In 1910, the Ridgway company decided to launch a pulp magazine, Adventure. Hoffman was on Adventure's staff from its beginning, and succeeded Trumbull White as editor in 1912.

==Adventure editor==
Hoffman began to develop a "stable" of writers for Adventure that would publish adventure fiction that was well-plotted, had good characterization and was historically and geographically accurate. Hoffman's Adventure stable would eventually include some of the most distinguished popular fiction writers of the era, including John Buchan, Rafael Sabatini, Talbot Mundy, Harold Lamb, Edgar Wallace, Walt Coburn, W.C. Tuttle, Arthur O. Friel, Gordon Young and T.S. Stribling. Richard Bleiler described Hoffman as a "tenacious, contentious and brilliant" editor. For the first two years of his term as Adventure editor, Hoffman was assisted by writer Sinclair Lewis. Hoffman and Lewis worked on the famous "Camp-Fire" page in "Adventure", which featured readers' letters, biographies of the magazines' authors and discussions of various issues.
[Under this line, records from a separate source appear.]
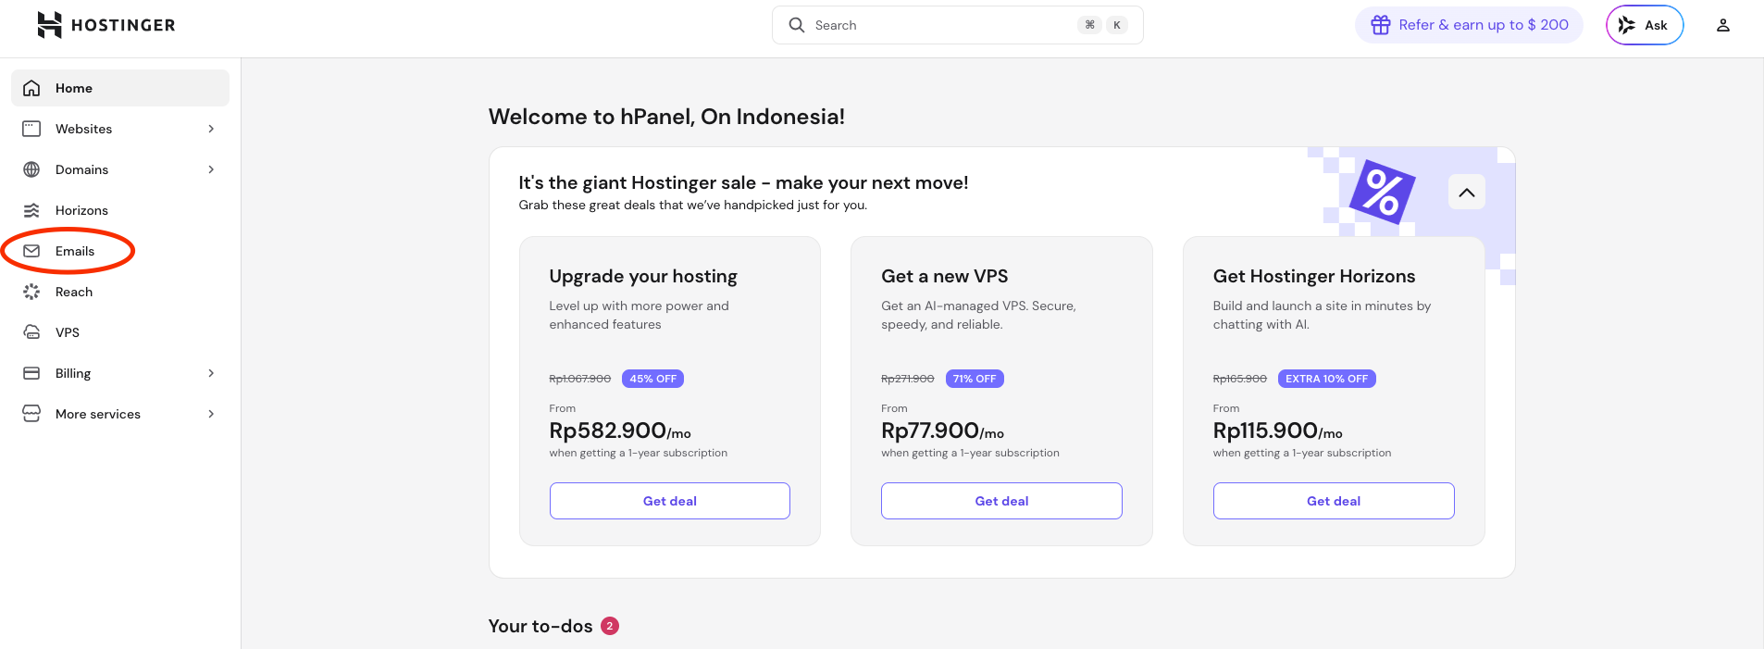Viewport: 1764px width, 649px height.
Task: Go to Home in the sidebar
Action: coord(74,88)
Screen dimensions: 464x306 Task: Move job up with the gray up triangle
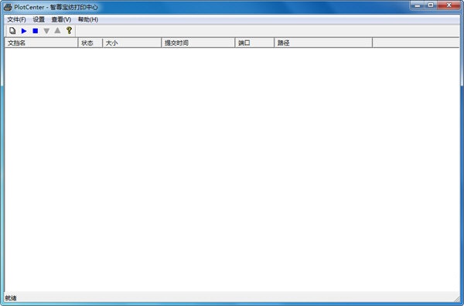point(57,30)
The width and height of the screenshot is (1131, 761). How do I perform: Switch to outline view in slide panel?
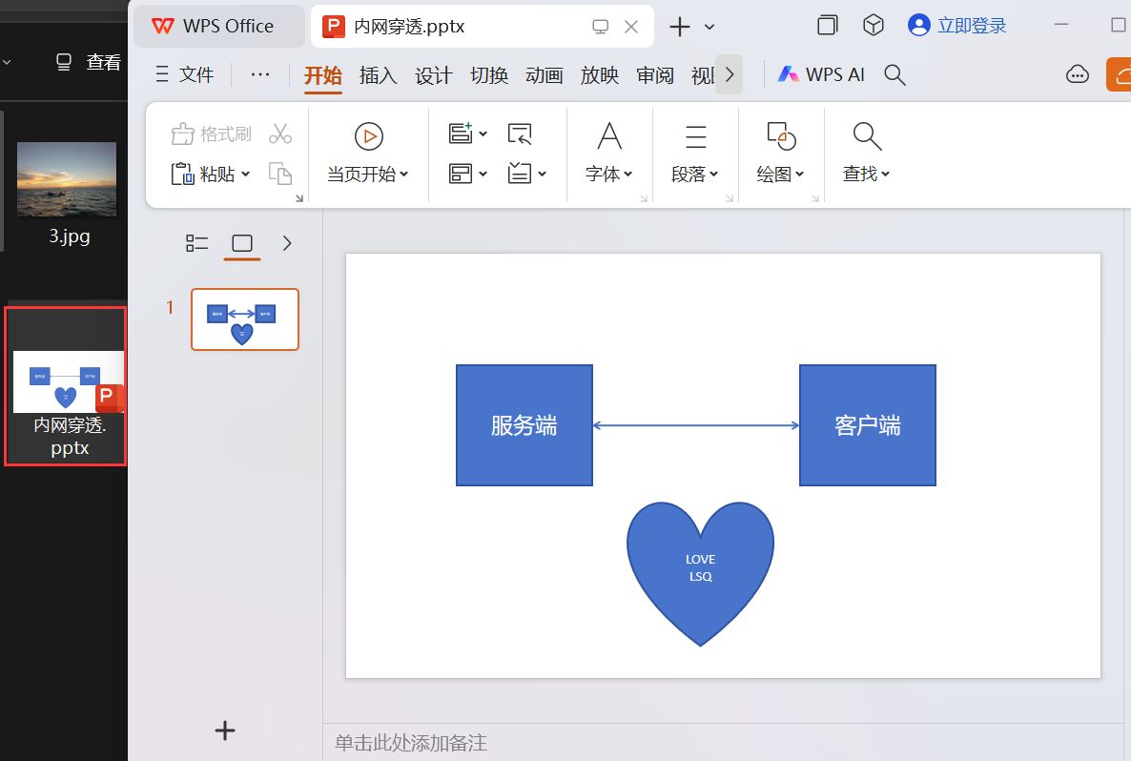[196, 244]

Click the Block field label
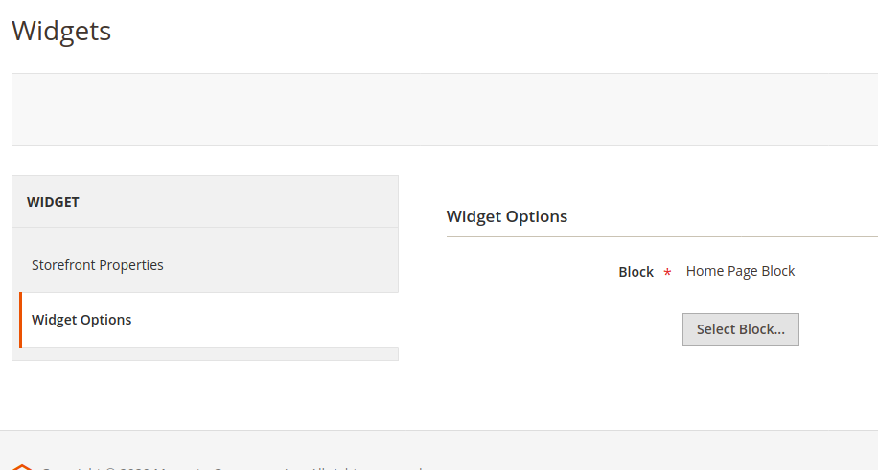point(635,272)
Hoffman added several departments to Adventure, including "Ask Adventure", where numerous experts in various fields answered readers' questions on subjects as diverse as bicycle repair and crocodile trapping. Other departments Hoffman created included "Lost Trails", (helping readers find lost relatives and friends), "Weapons, Past and Present" (the history of weapons) and "Mountains and Mountaineering" (discussing which mountains were best for climbing, hunting, and camping). In addition to Lewis, Hoffman was assisted in editing by several other writers, included Elmer Davis, Larry Barretto, L. Patrick Greene, J.D. Newsom, William Corcoran and Anthony Rud.

Hoffman also created a special "Off-the-trail" section for stories different from the normal type of Adventure fiction. These included the science fiction story "The Green Splotches" by T.S. Stribling, a genre Adventure did not normally publish.
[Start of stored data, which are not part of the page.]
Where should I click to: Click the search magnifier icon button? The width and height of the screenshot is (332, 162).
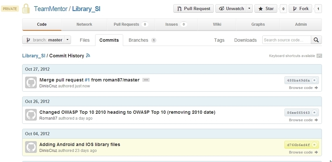point(316,40)
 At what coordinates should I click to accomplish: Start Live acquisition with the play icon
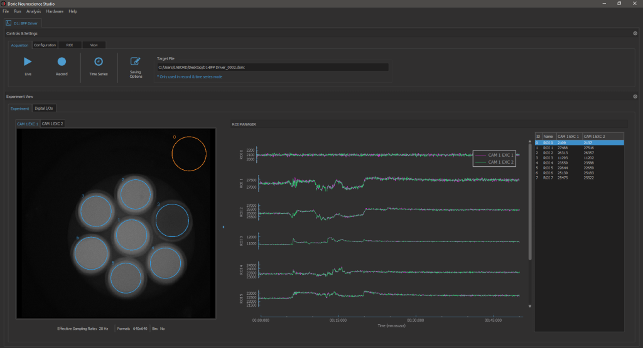pos(28,61)
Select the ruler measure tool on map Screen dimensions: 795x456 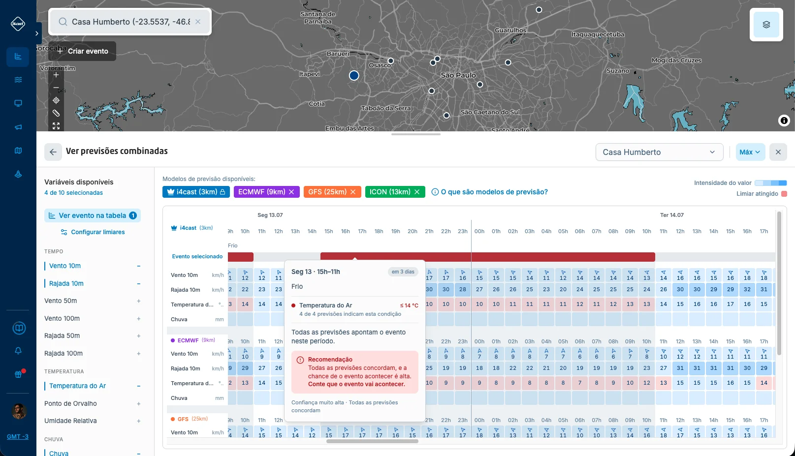[56, 113]
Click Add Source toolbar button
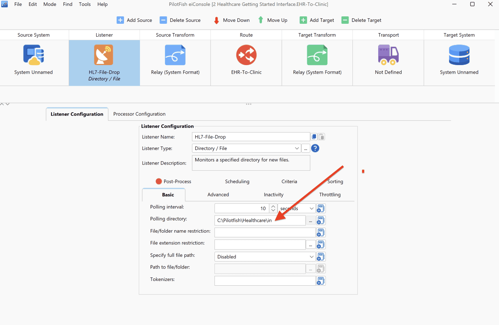Image resolution: width=499 pixels, height=325 pixels. [134, 20]
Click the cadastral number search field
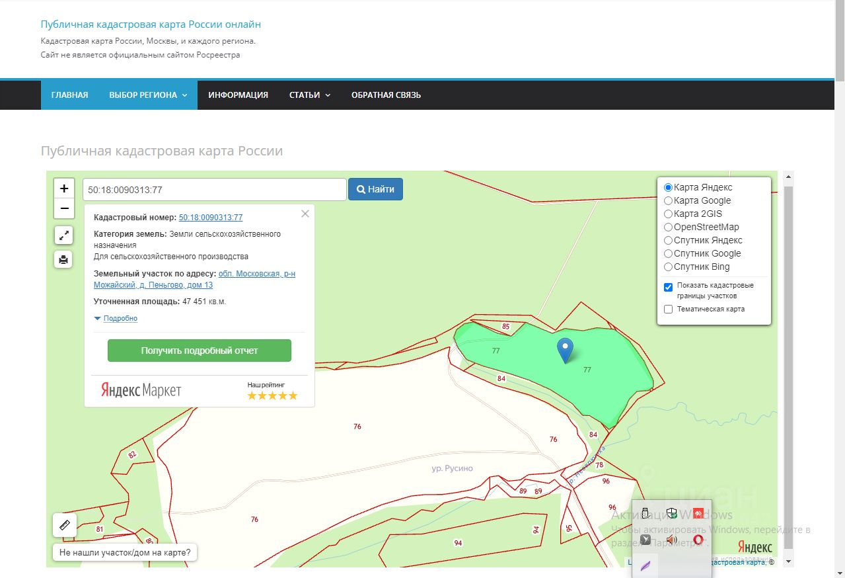 click(214, 189)
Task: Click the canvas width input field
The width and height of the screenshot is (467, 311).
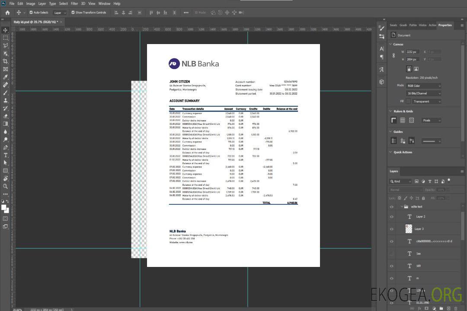Action: point(413,52)
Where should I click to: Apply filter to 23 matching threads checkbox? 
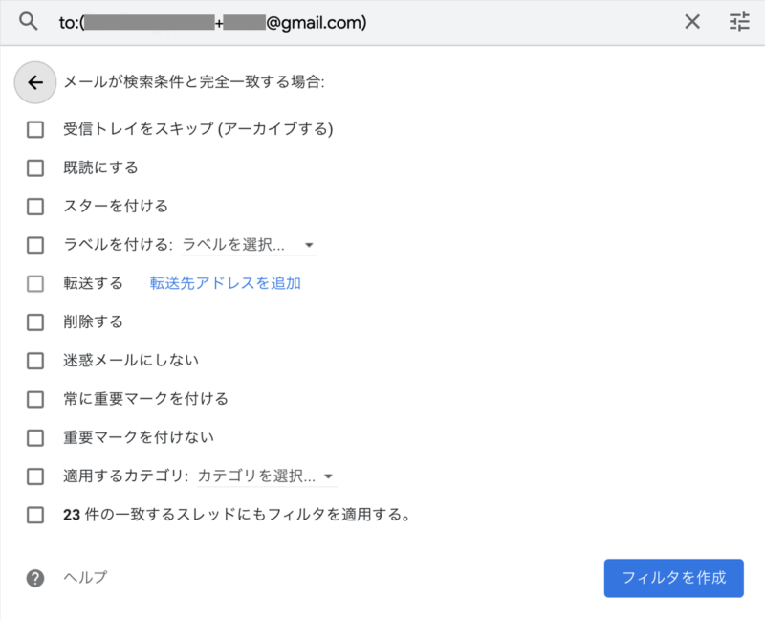(x=35, y=515)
Hoffman also obtained the services of some famous artists to illustrate Adventure, including Rockwell Kent and Lejaren Hiller, Sr.

Hoffman was co-founder of the Adventurers' Club of New York in 1912. Sinclair Lewis was secretary for several years. Numerous Adventure contributors were club members, including H. Bedford-Jones, H. D. Couzens, Captain Dingle, J. Allan Dunn, Lejaren Hiller, Arthur D. Howden-Smith, Hapsburg Liebe, Gordon MacCreagh and Talbot Mundy. In April 1962, the club's Board of Governors named Hoffman President Emeritus and Honorary Life Member.

Concerned about the threat of war, Hoffman set up a committee in 1915 designed to secure pledges from former soldiers whose skills could be used in times of need. The committee was named "The American Legion". The pledges were sent to Washington, where they were used to create two regiments of aircraft mechanics. After the war, the American Legion adopted the name of Hoffman's organisation; Hoffman stated in 1934 that he was "delighted" to give up his claim to the name.

Hoffman often used the pages of Adventure as a pulpit for his political views. After the United States entered World War One in 1917, Hoffman used Adventure to advocate support for the war effort. Hoffman's editorials also adopted a strong anti-German tone. In 1918, Hoffman added two specifically anti-German columns to Adventure, "Fighting the Hun Web" and "How to Help Win the War".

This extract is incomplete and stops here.